Researchers in the Cochrane Collaboration conducted a review of the effect of interventions to control the emigration of health professionals from low- and middle-income countries. After searching for all relevant studies, they found only one study that met their requirements. The findings of this study are summarised below.
Controlling the emigration of health professionals
Difficult living and working conditions and better opportunities abroad often lead health professionals from poorer countries to migrate to wealthier countries. This is one of several reasons why poorer countries often suffer from a severe shortage of health workers. Governments in these countries have tried a number of approaches to stop this migration, for instance by improving health workers’ working conditions; offering better training, more pay and better career prospects; or by introducing compulsory service for certain periods of time. Governments in a few wealthy countries have also tried to prevent this migration by introducing ethical guidelines for the recruitment of foreign health professionals. In other wealthy countries, however, governments have tried to solve their own health worker shortage by attracting foreign health workers, for instance through active recruitment or special immigration regulations.
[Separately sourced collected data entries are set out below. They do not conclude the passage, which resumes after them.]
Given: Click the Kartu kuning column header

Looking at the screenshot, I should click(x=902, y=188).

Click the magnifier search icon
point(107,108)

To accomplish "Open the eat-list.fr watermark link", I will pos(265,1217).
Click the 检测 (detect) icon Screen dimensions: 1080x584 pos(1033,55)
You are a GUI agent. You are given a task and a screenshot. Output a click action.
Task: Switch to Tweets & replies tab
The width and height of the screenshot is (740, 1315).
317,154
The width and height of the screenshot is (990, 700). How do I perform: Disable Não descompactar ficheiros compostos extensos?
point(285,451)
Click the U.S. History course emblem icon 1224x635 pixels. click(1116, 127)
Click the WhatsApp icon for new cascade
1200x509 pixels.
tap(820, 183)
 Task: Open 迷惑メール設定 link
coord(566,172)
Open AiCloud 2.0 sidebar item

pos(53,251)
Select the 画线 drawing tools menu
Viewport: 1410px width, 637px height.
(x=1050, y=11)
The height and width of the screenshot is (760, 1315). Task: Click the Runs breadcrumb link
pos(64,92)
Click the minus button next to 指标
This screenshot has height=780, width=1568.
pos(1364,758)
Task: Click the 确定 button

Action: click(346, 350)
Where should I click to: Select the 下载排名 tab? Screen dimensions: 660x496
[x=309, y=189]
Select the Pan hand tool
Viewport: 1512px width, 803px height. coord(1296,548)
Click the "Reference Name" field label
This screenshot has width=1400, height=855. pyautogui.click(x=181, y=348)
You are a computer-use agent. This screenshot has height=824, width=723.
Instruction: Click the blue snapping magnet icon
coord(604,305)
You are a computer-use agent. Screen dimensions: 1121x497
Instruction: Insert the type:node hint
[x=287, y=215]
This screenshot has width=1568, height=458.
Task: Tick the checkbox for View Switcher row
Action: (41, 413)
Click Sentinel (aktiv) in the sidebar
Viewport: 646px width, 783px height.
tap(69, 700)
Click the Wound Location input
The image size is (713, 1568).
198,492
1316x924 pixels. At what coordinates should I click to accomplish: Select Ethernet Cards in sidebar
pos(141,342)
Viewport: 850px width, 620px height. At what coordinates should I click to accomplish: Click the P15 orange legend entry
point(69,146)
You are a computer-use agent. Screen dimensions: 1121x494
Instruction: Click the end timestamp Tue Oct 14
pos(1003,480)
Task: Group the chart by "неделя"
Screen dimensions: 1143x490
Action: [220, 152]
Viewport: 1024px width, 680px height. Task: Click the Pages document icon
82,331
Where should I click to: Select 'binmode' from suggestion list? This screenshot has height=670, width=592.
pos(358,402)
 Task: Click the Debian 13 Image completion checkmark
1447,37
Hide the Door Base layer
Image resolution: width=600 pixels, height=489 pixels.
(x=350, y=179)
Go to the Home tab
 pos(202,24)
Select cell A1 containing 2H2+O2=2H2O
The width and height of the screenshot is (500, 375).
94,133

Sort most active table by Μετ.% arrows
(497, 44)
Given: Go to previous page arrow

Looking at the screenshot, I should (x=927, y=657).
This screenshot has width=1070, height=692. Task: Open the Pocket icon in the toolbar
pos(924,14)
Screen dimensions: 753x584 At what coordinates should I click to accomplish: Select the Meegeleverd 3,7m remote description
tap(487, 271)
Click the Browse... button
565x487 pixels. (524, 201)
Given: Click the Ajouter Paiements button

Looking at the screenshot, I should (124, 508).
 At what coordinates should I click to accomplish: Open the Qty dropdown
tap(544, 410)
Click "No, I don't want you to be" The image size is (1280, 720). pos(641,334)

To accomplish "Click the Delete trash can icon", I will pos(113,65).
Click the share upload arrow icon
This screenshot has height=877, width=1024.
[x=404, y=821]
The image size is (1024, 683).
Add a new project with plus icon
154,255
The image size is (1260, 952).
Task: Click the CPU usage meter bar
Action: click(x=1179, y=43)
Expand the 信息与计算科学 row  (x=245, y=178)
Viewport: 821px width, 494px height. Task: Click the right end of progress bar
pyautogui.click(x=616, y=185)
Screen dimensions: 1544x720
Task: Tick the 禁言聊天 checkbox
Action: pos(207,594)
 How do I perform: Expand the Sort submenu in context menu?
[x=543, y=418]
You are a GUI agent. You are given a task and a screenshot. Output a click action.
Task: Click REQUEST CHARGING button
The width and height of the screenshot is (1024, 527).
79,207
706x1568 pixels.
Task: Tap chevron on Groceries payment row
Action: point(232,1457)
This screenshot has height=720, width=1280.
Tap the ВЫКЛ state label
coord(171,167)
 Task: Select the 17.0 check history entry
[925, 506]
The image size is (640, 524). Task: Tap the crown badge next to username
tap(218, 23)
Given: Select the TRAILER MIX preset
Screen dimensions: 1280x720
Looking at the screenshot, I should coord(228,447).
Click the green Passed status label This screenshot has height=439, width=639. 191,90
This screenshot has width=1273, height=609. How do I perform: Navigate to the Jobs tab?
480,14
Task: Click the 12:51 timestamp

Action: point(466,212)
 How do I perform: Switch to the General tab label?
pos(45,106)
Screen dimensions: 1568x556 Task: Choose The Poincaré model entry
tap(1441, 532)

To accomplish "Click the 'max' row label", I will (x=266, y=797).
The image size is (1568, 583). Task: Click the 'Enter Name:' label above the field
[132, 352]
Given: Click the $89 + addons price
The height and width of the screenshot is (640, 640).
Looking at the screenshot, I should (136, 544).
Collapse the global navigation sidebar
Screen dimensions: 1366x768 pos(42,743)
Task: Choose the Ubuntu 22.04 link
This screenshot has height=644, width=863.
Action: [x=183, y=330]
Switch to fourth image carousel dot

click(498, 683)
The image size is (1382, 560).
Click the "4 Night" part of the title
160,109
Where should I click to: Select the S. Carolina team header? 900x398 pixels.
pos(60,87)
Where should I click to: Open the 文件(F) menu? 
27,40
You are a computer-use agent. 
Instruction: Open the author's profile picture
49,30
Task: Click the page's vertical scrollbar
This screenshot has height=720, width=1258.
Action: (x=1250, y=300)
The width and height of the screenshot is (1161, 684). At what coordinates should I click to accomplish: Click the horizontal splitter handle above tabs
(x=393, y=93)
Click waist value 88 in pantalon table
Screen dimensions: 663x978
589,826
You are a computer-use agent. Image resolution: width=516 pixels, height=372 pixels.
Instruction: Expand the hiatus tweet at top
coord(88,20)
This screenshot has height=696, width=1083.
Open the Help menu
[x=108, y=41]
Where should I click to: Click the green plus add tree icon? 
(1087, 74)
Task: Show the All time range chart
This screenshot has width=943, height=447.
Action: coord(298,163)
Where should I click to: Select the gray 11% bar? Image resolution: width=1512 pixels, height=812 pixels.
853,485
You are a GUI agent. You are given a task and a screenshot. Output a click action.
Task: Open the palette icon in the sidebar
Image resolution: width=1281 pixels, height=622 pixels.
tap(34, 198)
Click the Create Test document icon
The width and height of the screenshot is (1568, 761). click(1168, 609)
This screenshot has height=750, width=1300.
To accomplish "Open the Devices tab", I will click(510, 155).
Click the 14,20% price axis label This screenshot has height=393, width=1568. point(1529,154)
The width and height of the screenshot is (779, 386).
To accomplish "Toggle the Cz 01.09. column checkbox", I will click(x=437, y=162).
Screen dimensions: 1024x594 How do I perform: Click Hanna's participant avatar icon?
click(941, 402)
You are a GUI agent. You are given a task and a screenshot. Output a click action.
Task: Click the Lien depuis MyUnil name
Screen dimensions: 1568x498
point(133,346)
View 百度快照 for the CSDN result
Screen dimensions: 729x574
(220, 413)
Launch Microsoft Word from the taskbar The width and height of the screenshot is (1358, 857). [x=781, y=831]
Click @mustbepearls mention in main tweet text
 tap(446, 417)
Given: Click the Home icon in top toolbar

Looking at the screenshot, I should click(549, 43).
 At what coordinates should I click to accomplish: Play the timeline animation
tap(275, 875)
What happens when efforts are made to regulate the emigration of health professionals?
In most cases, efforts to regulate health worker migration have not been properly evaluated. The review authors found only one study that met their stated requirements for types of study designs. This study looked at the impact of United States (US) immigration law on the number of nurses emigrating from the Philippines to the USA. US government immigration laws were changed in the 1960s, giving equal access to European and non-European immigrants. The study measured the number of nurses migrating from the Philippines to the USA in the years before and after the law had changed. The study showed that:
- The change in US immigration laws probably increased the number of nurses migrating from the Philippines to the USA. The quality of this evidence is moderate.
The review shows that there is a huge gap in our knowledge about the effectiveness of policy interventions that attempt to regulate the movement of health professionals from low- and middle-income countries.